__Teks Bacaan__
──────────────────────────────

SUMBER – SUMBER PENGETAHUAN TENTANG KEBAIKAN
ALIRAN IDEALISME
Tercermin dalam 2 madzhab, yaitu:
1.     Madzhab Intuisionisme.
            Para filsuf berpendapat bahwa di dalam akal manusia terdapat sebagian hakikat rasional yang memiliki sifat sederhana dan jelas, serta tidak membutuhkan sesuatu  untuk menjelaskannya. Hakikat tersebut merupakan dasar rasional yang paling sederhana bagi setiap pengetahuan rasional yang menjadi tujuan manusia sekaligus menjadi dasar argumentasi atas kebenaran pemikiran yang dicapai dengan argumentasi rasional. Intuisi dalam madzhab ini merupakan suatu pengetahuan rasional  dan langsung terhadap kebaikan yang sangat jelas, atau prinsip etik sebagai prinsip umum yang jelas atau prinsip etik sebagai prinsip umum yang jelas dan tidak menerima perdebatan. 
2.     Madzhab Rasionalisme.

──────────────────────────────

__Isi Data__
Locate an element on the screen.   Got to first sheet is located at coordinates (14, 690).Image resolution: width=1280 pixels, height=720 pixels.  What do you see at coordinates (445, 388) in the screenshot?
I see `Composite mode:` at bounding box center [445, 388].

──────────────────────────────

__Daftar Soal__
a. Menurut teks tentang sumber pengetahuan kebaikan, aliran idealisme tercermin dalam berapa madzhab, dan apa saja namanya?
b. Teruskan teks tentang sumber pengetahuan kebaikan mulai setelah baris terakhirnya.

__Jawaban Tiap Soal__
a. Dua madzhab, yaitu Madzhab Intuisionisme dan Madzhab Rasionalisme.

b.
            Madzhab ini menilai pengetahuan manusia melalui cara deduksi rasional dengan mengambil premis- premis utama yang mendahului pengalaman. Oleh karena itu, madzhab ini tidak sampai pada pengetahuan tentang kebaikan dalam lapangan etika melalui intuisi rasional. Ada beberapa pendapat para filsuf, seperti:
a.      Sokrates
            Nilai kebaikan manusia kembali pada akal. Karena akal sebagai satu- satunya sumber pengetahuan yang benar tentang tabiat kebaikan manusia. Keterkaitan antara pengetahuan dengan kebaikan tampak jelas dalam ungkapan Sokrates: “Keutamaan adalah ilmu, dan ketercelaan adalah kebodohan”.  Dengan pengertian bahwa ketercelaan tidak tumbuh, kecuali karena tidak mengerti arti keutamaan. Kebahagiaan manusia yang merupakan kebaikan tertingginya didasarkan pada ketidakmengetiannya tentang hakikat.
b.     Plato
            Kebaikan hakiki berdasarkan pada bentuk ideal yang berdiri sendiri, yaitu dunia idea. Idea kebaikan melampaui semua ide- ide. Karena ia adalah kebaikan absolut yang dicari setiap jiwa manusia dalam kehidupannya. Akal merupakan sumber yang memperkenalkan kita pada kebaikan yang terdapat pada alam eksistensi dan diri kita. Jiwa utama memiliki 4 karakteristik utama yang diakui dengan memanfaatkan akal sebagai berikut:
Ø  Keutamaan hikmah merupakan sifat kekuatan intelektual dalam jiwa.
Ø  Kekuatan keberanian, merupakan sifat kekuatan marah dalam jiwa.
Ø  Keutamaan kebajikan, merupakan sifat kekuatan nafsu dalam jiwa.
Ø  Keutamaan keadilan, merupakan sifat jiwa sebagai totalitas. Ia tumbuh karena akal melakukan harmonisasi antara ketiga kekuatan ini. Dengan memiliki keseimbangan moral internal, manusia pun menjadi adil terhadap dirinya.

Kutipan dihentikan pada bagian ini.